Portsmouth City Solicitor John Haas says the proposal is unconstitutional. Haas said you can’t make business owners responsible for littering by the public. He said the person who does the actual littering can be held responsible, but not the business owner.
“You can’t criminalize the business owner,” Haas said. “I understand what he’s trying to do. I understand the goal behind it. I think in a round about way, he’s trying to do some kind of a conspiracy legal theory, like criminal conspiracy, but you have to aid and abet in the planning of a crime, if you want to call littering a crime and you have to plan with another person to do that.”
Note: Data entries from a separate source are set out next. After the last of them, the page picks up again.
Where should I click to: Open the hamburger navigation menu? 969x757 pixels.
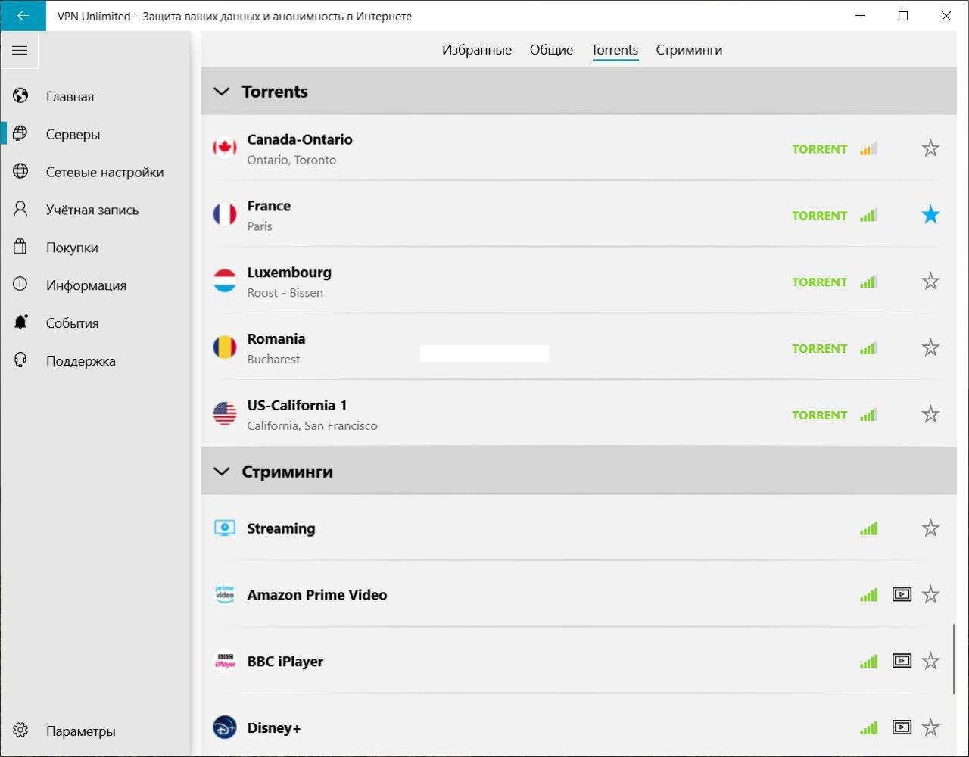tap(20, 51)
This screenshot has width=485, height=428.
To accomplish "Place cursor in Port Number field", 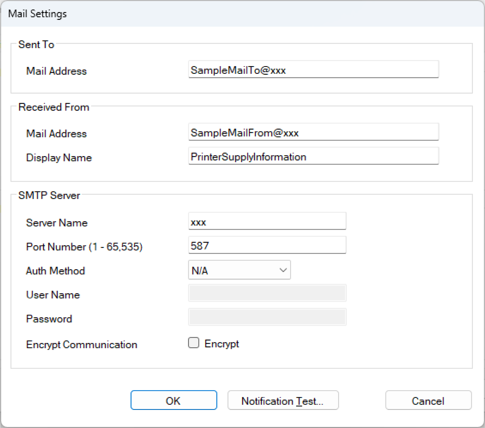I will pos(267,245).
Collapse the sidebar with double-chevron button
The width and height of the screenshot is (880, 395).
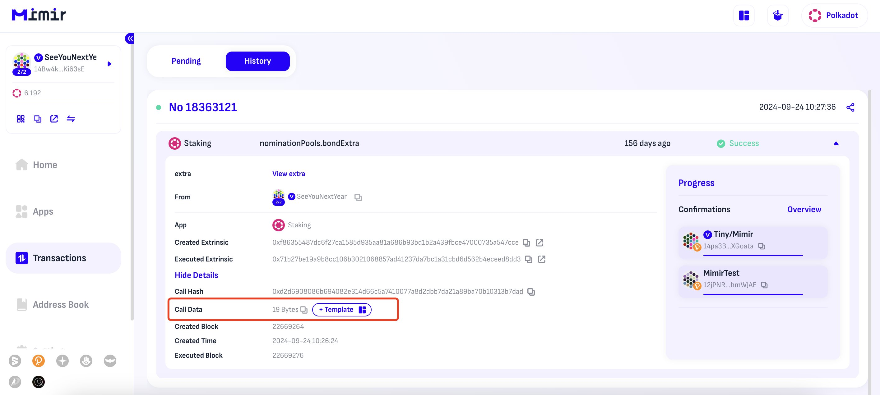tap(130, 39)
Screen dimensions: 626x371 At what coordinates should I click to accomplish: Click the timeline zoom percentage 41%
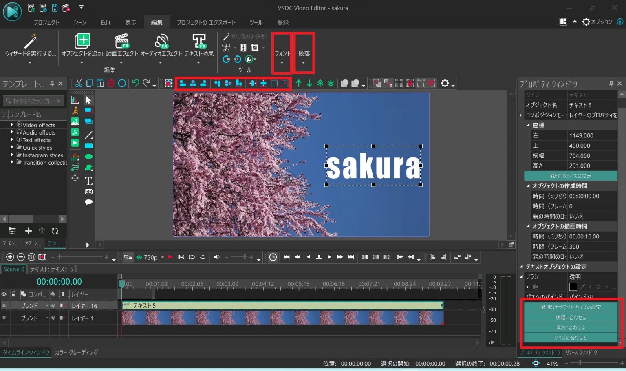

Two sections of the City Charter are involved in the legislation – 521.06 – Duty to Keep Sidewalks In Repair and Clean and 521.08 – Littering and Deposit of Garbage, Rubbish, Junk, etc. On Tuesday, Johnson amended the legislation, based partly on Haas’s assessment. The new wording reads – “No owner or occupant of abutting lands shall fail to keep the sidewalks, curbs or gutters in repair and free from snow, ice or any nuisance. (ORC 723.011) Such shall include keeping the sidewalks, curbs and gutters free of trash and weeds.” Section 521.08 says – “No person, regardless of intent, shall deposit litter or cause litter to be deposited on any public property, on private property not owned by the person, or in or on waters of the state, or municipality.” It goes on to specify exceptions.
Could it be prosecuted?
“A prosecutor would never be able to meet (the standard of proof) it’s just plain unconstitutional,” Haas said.